Because we conclude that the defendant has no constitutionally protected right at stake, wé apply our rational basis standard of review to his facial challenge. The rational basis test requires that legislation only be rationally related to a legitimate governmental interest. State v. Haas, 155 N.H. 612, 613 (2007). The party challenging the legislation has the burden of proof. Id. The rational basis test “contains no inquiry into whether legislation unduly restricts individual rights.” Boulders at Strafford v. Town of Strafford, 153 N.H. 633, 641 (2006). Further, the legitimate government interest posited by the State need not be the State’s actual interests in adopting the statute. Cmty. Res. for Justice v. City of Manchester, 154 N.H. 748, 757 (2007). Nor need the State’s posited interest be based upon facts because “[i]n rational basis review, we will not independently examine the factual basis for [a statute].” Id. “Rather, we will inquire only as to whether the legislature could reasonably conceive to be true the facts upon which [the State’s interest] is based.” Id. (quotation omitted).

The defendant has not met his burden of establishing that RSA 632-A:2,1(g)(1) is facially unconstitutional. Here, the State has articulated *164legitimate governmental interests in protecting those who are vulnerable to exploitation from being exploited, see State v. Frost, 141 N.H. 493, 496-97 (1996), and in maintaining the integrity of the mental health profession. As the State argues in its brief, the statute was “intended to further the State’s legitimate . . . interests in protecting persons whose ability to consent to sexual contact may have been compromised by the inherent nature of the treatment relationship and in maintaining the integrity of the mental health treatment professionals.”

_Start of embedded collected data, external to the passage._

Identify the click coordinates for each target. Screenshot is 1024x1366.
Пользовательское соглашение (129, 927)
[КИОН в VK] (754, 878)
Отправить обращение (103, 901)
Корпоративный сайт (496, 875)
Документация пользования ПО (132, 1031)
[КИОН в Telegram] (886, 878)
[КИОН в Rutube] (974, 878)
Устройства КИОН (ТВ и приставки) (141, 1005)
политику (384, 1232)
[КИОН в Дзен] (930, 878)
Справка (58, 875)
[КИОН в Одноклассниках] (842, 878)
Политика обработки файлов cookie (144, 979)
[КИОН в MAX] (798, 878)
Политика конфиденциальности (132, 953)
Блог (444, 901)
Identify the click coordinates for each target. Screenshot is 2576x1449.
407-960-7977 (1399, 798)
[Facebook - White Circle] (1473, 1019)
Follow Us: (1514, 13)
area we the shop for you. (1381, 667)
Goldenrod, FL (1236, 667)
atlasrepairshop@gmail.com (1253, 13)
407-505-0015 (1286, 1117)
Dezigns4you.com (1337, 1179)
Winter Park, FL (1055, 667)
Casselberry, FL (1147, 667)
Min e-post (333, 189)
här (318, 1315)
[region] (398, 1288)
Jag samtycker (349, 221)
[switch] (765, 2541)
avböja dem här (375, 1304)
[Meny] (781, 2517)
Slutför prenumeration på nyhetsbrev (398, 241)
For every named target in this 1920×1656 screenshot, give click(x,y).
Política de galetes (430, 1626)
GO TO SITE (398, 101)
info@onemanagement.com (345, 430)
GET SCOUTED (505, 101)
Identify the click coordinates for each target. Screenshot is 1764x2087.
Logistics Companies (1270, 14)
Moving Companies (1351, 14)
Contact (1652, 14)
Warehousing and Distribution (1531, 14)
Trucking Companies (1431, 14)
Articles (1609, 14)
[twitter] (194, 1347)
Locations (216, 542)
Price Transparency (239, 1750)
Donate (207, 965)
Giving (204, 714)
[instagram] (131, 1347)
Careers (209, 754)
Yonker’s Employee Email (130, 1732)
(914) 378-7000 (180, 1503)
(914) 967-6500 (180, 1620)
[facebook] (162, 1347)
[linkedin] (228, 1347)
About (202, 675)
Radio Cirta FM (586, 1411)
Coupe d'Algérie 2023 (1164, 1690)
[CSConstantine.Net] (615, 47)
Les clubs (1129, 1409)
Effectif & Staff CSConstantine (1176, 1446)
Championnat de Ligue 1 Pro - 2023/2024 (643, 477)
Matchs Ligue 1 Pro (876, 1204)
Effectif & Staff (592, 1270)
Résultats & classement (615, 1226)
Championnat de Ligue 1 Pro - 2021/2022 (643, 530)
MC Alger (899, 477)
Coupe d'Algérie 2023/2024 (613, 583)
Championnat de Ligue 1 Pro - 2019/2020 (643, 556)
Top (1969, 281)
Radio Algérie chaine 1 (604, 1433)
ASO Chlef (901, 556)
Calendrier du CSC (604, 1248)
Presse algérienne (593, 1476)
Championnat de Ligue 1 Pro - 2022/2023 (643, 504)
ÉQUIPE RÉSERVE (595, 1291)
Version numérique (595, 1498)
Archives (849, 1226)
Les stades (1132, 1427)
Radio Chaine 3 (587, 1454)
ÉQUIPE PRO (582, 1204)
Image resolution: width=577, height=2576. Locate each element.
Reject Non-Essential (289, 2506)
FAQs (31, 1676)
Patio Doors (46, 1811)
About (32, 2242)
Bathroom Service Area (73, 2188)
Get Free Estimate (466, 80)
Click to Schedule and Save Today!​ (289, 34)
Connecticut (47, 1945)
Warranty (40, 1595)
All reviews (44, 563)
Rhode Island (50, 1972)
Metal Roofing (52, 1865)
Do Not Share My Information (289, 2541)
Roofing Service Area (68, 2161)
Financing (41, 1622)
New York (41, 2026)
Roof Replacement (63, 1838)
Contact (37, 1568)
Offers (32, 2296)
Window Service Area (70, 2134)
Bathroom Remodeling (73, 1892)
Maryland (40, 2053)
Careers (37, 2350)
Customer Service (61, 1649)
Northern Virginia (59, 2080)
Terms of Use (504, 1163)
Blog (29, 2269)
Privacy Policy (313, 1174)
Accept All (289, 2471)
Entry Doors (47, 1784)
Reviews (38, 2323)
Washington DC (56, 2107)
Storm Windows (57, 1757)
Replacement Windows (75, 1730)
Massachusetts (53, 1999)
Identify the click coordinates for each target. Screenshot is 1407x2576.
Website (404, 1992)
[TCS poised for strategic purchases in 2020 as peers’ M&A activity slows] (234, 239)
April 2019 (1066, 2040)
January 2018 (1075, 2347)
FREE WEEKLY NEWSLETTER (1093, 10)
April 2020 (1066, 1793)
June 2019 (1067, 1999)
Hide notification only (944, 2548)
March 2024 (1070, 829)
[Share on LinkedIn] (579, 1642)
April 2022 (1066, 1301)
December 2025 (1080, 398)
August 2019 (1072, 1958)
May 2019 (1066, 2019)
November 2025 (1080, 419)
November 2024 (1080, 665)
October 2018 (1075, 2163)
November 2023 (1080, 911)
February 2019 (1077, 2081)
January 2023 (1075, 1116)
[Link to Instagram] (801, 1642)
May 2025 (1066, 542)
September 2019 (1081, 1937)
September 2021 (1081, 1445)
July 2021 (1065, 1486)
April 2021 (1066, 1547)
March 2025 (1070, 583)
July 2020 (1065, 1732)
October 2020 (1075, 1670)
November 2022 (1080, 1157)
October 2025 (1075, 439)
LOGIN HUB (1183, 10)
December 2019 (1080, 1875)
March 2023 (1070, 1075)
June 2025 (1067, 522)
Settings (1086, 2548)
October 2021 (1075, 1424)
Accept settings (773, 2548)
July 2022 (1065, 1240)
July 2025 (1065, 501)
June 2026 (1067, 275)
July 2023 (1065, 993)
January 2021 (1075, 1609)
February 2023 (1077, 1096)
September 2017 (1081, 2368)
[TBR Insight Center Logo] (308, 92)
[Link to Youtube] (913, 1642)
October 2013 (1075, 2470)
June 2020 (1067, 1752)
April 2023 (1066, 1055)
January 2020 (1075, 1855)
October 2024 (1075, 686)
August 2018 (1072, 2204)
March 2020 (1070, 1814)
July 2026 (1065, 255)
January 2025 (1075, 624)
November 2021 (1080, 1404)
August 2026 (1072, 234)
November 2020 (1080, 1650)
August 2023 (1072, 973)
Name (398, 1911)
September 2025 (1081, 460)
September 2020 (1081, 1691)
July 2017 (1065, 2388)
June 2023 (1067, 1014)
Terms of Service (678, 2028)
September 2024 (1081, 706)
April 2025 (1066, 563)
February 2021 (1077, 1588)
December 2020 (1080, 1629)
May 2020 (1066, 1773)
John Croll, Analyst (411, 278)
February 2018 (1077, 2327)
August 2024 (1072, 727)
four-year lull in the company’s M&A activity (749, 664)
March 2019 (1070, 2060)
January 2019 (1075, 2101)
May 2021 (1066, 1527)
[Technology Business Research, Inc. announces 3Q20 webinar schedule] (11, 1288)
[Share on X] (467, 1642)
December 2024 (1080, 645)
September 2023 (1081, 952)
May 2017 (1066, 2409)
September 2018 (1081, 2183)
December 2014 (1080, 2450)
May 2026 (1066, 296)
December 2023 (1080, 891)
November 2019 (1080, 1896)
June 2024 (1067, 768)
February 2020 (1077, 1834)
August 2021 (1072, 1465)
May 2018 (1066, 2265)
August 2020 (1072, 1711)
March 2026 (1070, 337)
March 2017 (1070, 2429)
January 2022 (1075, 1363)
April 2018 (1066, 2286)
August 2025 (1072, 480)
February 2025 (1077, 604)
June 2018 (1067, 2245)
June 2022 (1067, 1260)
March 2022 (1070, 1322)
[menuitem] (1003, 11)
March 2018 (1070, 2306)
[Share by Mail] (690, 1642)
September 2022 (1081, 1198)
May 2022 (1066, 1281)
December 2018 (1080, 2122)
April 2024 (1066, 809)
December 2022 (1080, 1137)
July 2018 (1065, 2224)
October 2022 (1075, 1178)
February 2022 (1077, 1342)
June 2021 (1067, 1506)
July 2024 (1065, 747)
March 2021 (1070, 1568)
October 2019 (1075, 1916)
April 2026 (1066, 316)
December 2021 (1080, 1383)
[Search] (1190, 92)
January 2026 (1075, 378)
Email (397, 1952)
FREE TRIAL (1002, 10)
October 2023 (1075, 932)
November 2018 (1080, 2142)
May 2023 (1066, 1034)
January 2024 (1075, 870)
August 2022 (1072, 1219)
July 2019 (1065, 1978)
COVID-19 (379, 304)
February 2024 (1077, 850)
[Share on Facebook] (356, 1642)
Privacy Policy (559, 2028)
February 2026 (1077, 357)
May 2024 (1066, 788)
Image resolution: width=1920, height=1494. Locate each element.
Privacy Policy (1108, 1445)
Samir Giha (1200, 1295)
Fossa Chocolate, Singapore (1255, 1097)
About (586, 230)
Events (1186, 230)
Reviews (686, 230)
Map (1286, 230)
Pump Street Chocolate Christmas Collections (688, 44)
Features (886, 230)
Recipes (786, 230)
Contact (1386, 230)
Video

Moreover, RSA 632-A:2,1(g)(1) is rationally related to those legitimate interests. It was rational for the legislature to impose a one-year limitation on sexual relationships between therapists and their former clients. As the State explains: “[C]ommon sense dictates that any coercive influence on former patients is likely to be at its strongest during the first year after the treatment relationship has ended.” Indeed, when the legislature amended RSA 632-A:2, 1(g)(1) to pertain to therapists and their former clients in 1998, it considered an article, which observed that while “a sexual or romantic relationship that immediately follows the termination of the physician-patient relationship may be more suspect than one that occurs after considerable time has passed[,]... [rjesearch on psychotherapists has shown that patients experience strong feelings about their therapists for 5 to 10 years after the termination of treatment.” Council on Ethical and Judicial Affairs, American Medical Association, Sexual Misconduct in the Practice of Medicine, 266 J. Am. Med. ASS’N 2741,2743-44 (Nov. 1991). We conclude that the legislature could reasonably conceive these facts to be true, and, thus, that RSA 632-A:2,1(g)(1) serves or could conceivably serve legitimate governmental interests. See Cmty. Res. for Justice, 154 N.H. at 757.

While the defendant argues that the one-year limitation is arbitrary, in a sense, every line drawn by the legislature is arbitrary. See Estate of Cargill v. City of Rochester, 119 N.H. 661, 667 (1979). “That exercise of discretion, however, is a legislative, not a judicial function.” Id. (quotation omitted). To satisfy rational basis review, the legislature’s line drawing need only be rationally related to a legitimate governmental purpose. See id.

Because the defendant has not met his burden of proving that RSA 632-A:2, 1(g)(1) is not rationally related to a legitimate governmental purpose in all circumstances, see Salerno, 481 U.S. at 745; Furgal, 161 N.H. at 210, his facial challenge fails. We reach the same result under the Federal Constitution as we do under the State Constitution because the Federal Constitution offers the defendant no greater protection than does the State Constitution under these circumstances, see Laumnce, 539 U.S. *165at 578. We express no opinion as to the validity of any as-applied challenge that the defendant may bring in the future.

Reversed.

BASSETT, J., concurred; GALWAY, J., retired, and FITZGERALD, J., retired superior court justice, specially assigned under RSA 490:3, concurred; Hicks, J., dissented.